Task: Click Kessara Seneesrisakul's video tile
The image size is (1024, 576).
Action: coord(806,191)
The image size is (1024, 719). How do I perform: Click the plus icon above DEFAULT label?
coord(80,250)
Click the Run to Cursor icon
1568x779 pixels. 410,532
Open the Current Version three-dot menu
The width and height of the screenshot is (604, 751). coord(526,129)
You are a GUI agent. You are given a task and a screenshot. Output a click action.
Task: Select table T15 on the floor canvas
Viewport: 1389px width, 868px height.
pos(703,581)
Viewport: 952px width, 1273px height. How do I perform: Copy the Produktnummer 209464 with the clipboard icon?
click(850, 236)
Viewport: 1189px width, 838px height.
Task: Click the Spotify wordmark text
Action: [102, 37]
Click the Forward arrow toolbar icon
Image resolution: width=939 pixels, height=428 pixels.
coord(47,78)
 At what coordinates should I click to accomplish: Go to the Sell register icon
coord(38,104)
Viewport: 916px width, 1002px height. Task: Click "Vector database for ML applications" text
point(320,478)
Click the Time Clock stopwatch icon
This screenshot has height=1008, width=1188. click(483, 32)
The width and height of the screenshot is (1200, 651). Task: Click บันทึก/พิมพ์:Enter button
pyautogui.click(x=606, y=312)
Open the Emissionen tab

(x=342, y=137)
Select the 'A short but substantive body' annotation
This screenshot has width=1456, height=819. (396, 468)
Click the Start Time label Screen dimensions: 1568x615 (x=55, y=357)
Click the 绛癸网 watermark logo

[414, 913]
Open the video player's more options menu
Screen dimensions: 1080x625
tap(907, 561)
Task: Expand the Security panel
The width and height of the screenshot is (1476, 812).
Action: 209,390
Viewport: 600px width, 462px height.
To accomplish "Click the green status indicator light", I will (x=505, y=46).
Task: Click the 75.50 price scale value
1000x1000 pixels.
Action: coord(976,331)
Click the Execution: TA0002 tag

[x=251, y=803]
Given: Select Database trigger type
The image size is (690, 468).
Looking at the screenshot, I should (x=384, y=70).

□ □ □ □ □

How many lines in the records above contain the string "label"? Reply with the number alone.

2